Vivimos
en la época de la publicidad y de la imagen. Campañas de promoción para
cualquier producto, cualquier presentación de algo resultón, busca para
encauzarlo la bella figura de una joven, de un joven, con una música adecuada
que se te cuela pegadiza, evitando a toda costa lo que pudiera distorsionar el
objetivo del éxito, el triunfo de la ocasión. Así, con esta envoltura, los
ancianos no suelen figurar en los programas de ventas salvo que se trate de
productos geriátricos, ni forman parte de ningún protagonismo en una sociedad
que parece privilegiar a toda costa lo que deslumbra, lo que seduce, lo que
conquista, lo que triunfa aunque haya que construir ídolos de plesiglass en el
arte, en la cultura, en la política, cuya fecha de caducidad está controlada
rigurosamente por quien en la sombra tiene el mando a distancia que maneja los
hilos del mundo.
Los
ancianos, los viejos, los jubilados, los abuelos… no cuentan. Tanto no cuentan
que empiezan a molestar cuando su edad o su deterioro físico les hacen sospechosos
de un estorbo fatal que se arrincona, se censura o se llega incluso a eliminar.

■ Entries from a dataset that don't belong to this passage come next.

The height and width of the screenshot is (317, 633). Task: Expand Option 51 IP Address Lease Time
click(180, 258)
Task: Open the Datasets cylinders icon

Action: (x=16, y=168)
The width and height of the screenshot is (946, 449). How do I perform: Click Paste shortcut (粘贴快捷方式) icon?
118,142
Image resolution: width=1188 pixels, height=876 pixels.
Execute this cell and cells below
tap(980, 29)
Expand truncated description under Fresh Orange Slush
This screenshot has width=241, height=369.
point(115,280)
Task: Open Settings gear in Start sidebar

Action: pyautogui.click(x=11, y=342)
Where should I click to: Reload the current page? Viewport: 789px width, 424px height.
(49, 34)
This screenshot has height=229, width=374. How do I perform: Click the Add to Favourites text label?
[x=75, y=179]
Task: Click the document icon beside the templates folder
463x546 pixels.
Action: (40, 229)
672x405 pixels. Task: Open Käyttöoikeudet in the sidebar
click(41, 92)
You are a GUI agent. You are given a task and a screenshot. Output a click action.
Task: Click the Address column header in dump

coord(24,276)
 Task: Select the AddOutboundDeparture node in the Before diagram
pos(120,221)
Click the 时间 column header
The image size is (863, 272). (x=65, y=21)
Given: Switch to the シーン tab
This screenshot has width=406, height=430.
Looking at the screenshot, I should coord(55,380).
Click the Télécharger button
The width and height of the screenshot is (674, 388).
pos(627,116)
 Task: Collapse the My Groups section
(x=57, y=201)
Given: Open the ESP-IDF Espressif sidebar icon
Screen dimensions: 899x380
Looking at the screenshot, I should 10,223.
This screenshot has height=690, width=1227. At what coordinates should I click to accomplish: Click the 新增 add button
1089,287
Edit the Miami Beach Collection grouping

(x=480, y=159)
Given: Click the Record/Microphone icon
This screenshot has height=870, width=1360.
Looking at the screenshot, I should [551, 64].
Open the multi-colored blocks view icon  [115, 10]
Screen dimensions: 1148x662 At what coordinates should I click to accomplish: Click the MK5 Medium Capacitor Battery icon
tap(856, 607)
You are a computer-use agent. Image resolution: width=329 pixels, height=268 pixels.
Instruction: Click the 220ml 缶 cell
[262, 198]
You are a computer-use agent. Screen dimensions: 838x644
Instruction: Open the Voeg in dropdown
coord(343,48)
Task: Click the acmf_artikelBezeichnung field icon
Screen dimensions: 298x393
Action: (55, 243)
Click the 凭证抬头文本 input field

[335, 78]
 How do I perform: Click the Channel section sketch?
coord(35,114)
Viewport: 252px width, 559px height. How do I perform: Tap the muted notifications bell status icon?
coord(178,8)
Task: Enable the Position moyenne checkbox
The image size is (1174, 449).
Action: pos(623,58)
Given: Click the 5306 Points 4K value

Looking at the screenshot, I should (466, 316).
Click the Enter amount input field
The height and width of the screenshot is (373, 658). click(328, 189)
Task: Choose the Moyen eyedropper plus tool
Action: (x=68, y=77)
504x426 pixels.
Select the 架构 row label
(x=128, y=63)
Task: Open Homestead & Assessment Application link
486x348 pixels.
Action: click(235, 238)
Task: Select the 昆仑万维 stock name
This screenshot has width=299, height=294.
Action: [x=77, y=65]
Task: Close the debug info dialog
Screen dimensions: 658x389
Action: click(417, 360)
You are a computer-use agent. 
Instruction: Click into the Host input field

Bajo el eufemismo de una “muerte digna” se pretende excluir a quienes se ha
decidido que su vida no debe contar ya, que cuesta demasiado mantenerlos, que
no producen nada, que complican los cálculos del egoísmo insolidario. Es lo que
el Papa Francisco llama “eutanasia cultural”.
Frente a
esta actitud, destaca el aprecio y la defensa por la vida que la Iglesia
siempre ha mantenido y mantendrá. La vida en todas sus fases y circunstancias:
desde la del no nacido hasta la del anciano o enfermo terminal. La vejez no es
un estigma de castigo, sino un momento en donde poder testimoniar el gusto por
la vida, esa vida cargada de experiencia. Decía el papa Francisco: “la desorientación
social y, en muchos casos, la indiferencia y el rechazo que nuestras sociedades
muestran hacia las personas mayores, llaman no sólo a la Iglesia, sino a todo
el mundo, a una reflexión seria para aprender a captar y apreciar el valor de
la vejez”. Lo decía igualmente con belleza el Papa emérito Benedicto XVI: “Los
ancianos son un valor para la sociedad, sobre todo para los jóvenes. No es
posible el verdadero crecimiento humano y educación sin un contacto fecundo con
los ancianos, porque su existencia es como un libro abierto en el cual las
jóvenes generaciones pueden encontrar indicaciones valiosas para el camino de
la vida”.
Tenemos
un recuerdo emocionado hacia todas esas personas mayores que mayoritariamente
han sufrido las consecuencias del zarpazo de la pandemia que nos sigue
preocupando enormemente. La experiencia vivida durante este tiempo de pandemia
tendría que ayudarnos también a todos, especialmente a quienes tenemos algún
tipo de responsabilidad en el ordenamiento civil y en la convivencia social, a
descubrir que hemos de cambiar nuestra forma de pensar y de actuar en las
relaciones sociales y, especialmente, con nuestros mayores. Desde el exquisito
respeto a su dignidad y desde la valoración de sus aportaciones a la
estabilidad familiar y al bien común de la sociedad, hemos de ofrecerles una
atención y unos cuidados ricos en humanidad y en verdaderos valores.
Por eso,
estando cerca la fiesta de San Joaquín y Santa Ana, “abuelos” de Jesús, con
inmenso respeto y con mucha alegría hacemos un homenaje a los abuelos, que
siguen sosteniendo en tantos sentidos aquello que permite que la familia siga
unida, no pierda sus raíces humanas y cristianas, y representan la sabiduría de
quien ha relativizado lo que es secundario y trivial, mientras que no renuncian
a lo que de suyo es lo único importante cuando del amor, la vida, la fe, la
paz, o la fidelidad se trata. Por tanta entrega generosa y gratuita, sincera y
entera, por un amor que no se ha caducado sino mejorado con el paso de los
años, por todo ello: gracias. Que sigamos aprovechando la sabiduría y el
impagable regalo que suponen los mayores en nuestra vida.